CD, Audiotrauma, 2004
www.audiotrauma.org
“Insensé,” the latest release from Audiotrauma co-founder Sonic Area, is a bold, bewildering expedition rooted in the restless underworld of deeply fractured dark ambient and unnerving illbient. Intensely urban and claustrophobic to the point of antipathy, the music incessantly delivers thickly tactile grooves and patiently malevolent broken beats over the course of sixteen brilliant tracks.
It seems “Insensé” aims at subconscious vulnerability – the listener is never quite sure where the next bass-heavy drop will plunge or dissonant chord will stumble against layered drones and eerie, shuddering drums. From the outset (brooding “Les Jardins Suspendus”), it is characterized by statically charged ambient textures and passages barely constrained by surprisingly accessible downtempo beat-oriented sounds. Often added to this rich mélange is a menacing undercurrent of half-heard spectral voices bubbling upward (“Le Silence Brûle Doucement”), or spoken words cutting in more clearly and abruptly against a suspended tone or acid squeal. To underscore the apparent disturbing objective of “Insensé,” a voice in “La Raison Des Fous” repeats paranoid over and over, and “La Mémoire Des Yeux” begins with the words there’s something here… do you see anything?

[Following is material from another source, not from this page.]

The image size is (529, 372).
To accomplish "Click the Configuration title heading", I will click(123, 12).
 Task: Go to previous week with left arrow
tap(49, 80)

Sonic Area is not afraid to break new ground, as “Les Voix Transpercées” is a fascinating excursion into carefully crafted and manipulated human voices. These wavering and organic constructions add not only a manifest element of human character but also arresting originality to “Insensé.” Following this theme further, “Nous N’avons Pas D’autres” includes a woman’s voice, perhaps infused with desperation, endlessly looping in opposition to an unfamiliar, repetitive fragment of melody spilling from an exotic Middle Eastern bazaar. With each recurrence, Sonic Area demonstrates that disconcerting juxtapositions such as these are the bedrock upon which “Insensé” expands and thrives. Through unsettling barrages of grinding and penetrating bass, drones of fizzing, maladjusted circuitry, and raw downtempo percussion, “Insensé” itself seems purged. When the final track (“Le Réel”) trails off into oblivion, with the cyclical fuzziness of a record left to spin idly on a turntable, the listener is left slack-jawed and cathartic in the wake of Sonic Area’s skillful ministrations on this darkly intoxicating recording.